> **Task statement**: The reply should be the records repeated exactly, without any images.
BEGIN
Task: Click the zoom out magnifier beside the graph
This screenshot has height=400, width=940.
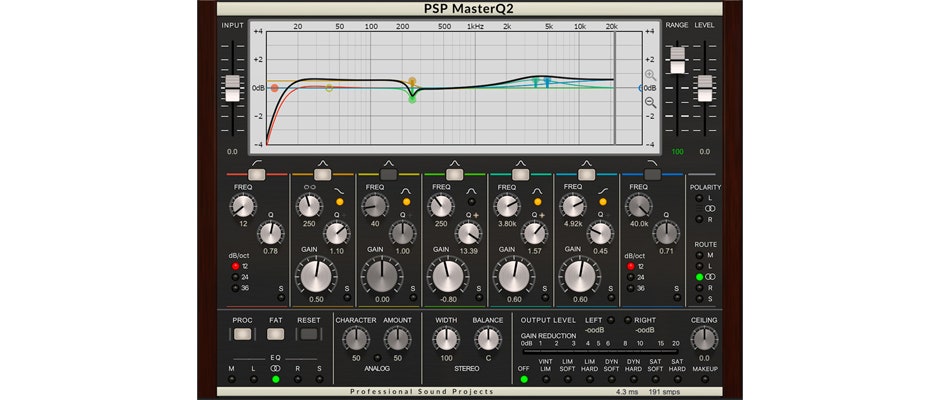Action: 651,102
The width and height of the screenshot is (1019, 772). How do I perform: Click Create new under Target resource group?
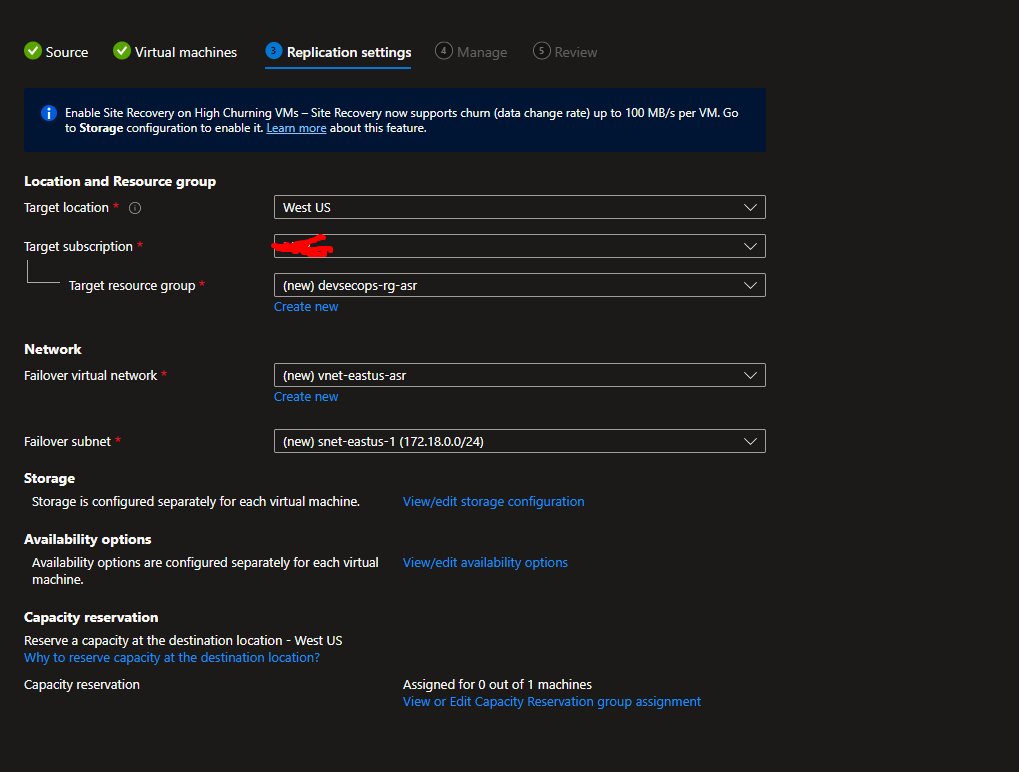306,307
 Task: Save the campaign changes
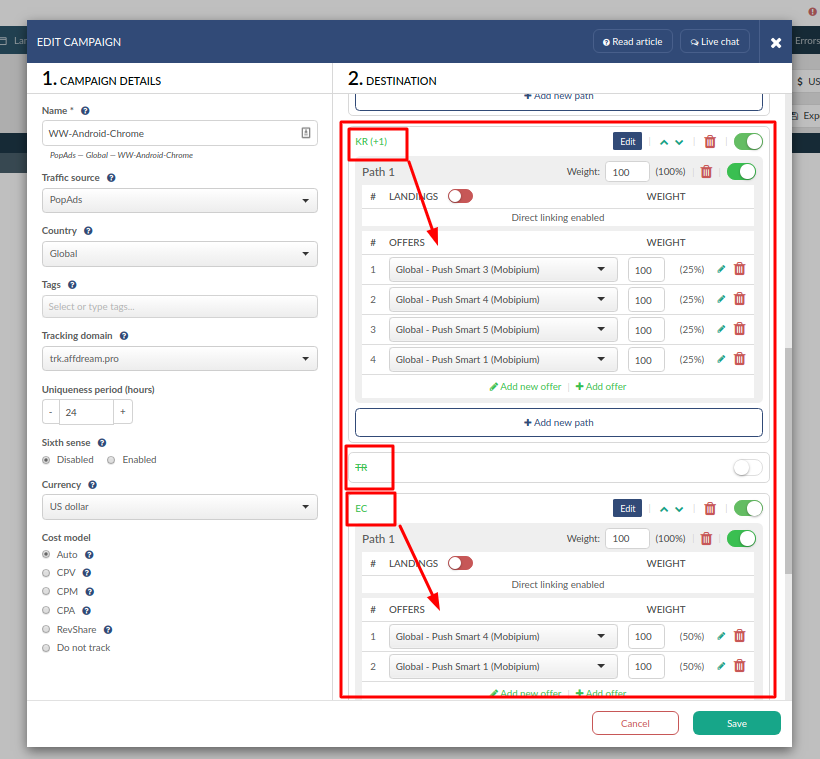pyautogui.click(x=736, y=723)
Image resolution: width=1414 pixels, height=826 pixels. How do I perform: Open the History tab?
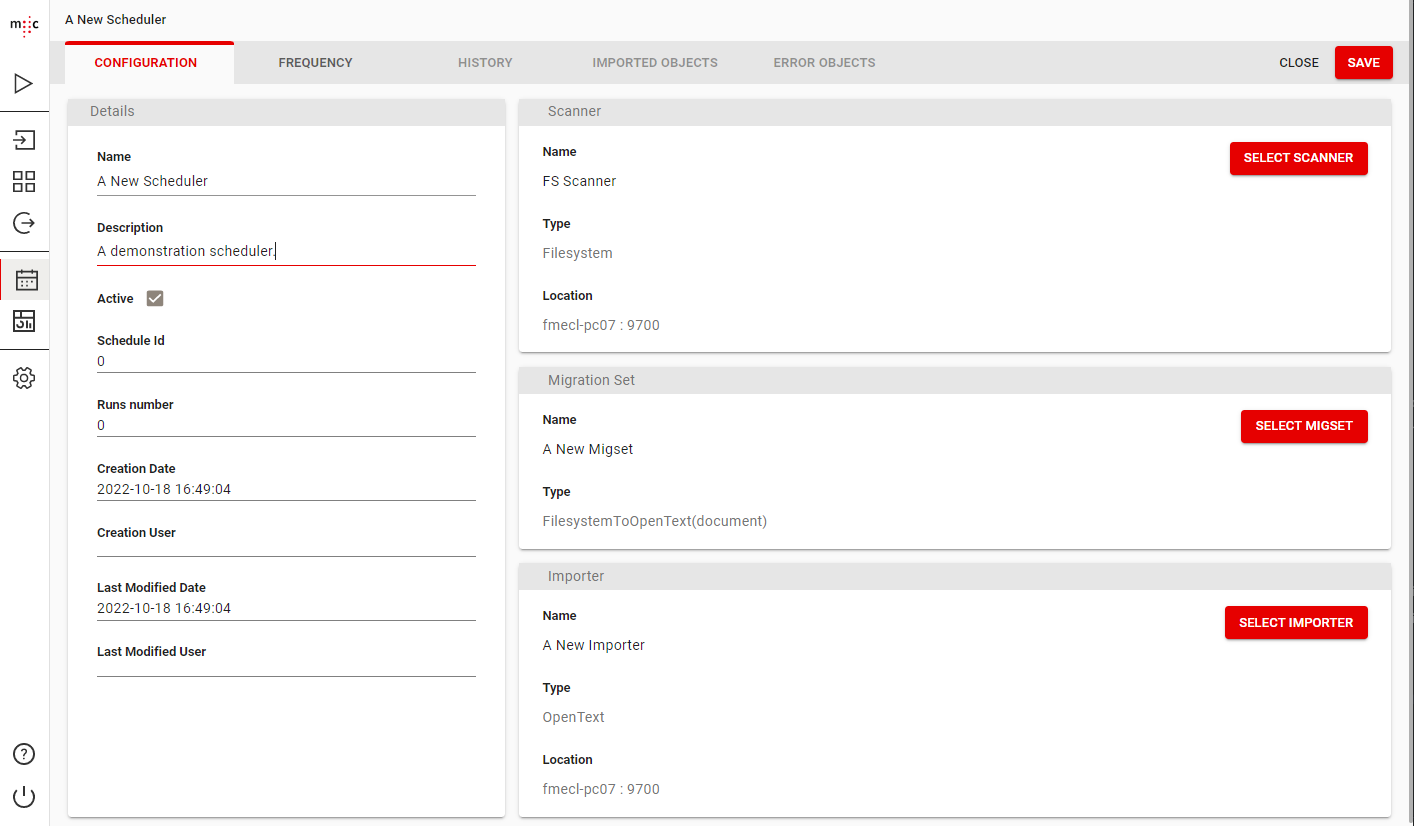pos(485,63)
END
> **Reply**:
Task: Click the zoom out magnifier beside the graph
This screenshot has height=400, width=940.
Action: 651,102
The width and height of the screenshot is (1019, 772). How do I perform: Click Create new under Target resource group?
306,307
 Task: Save the campaign changes
pyautogui.click(x=736, y=723)
Image resolution: width=1414 pixels, height=826 pixels. How do I perform: Open the History tab?
pos(485,63)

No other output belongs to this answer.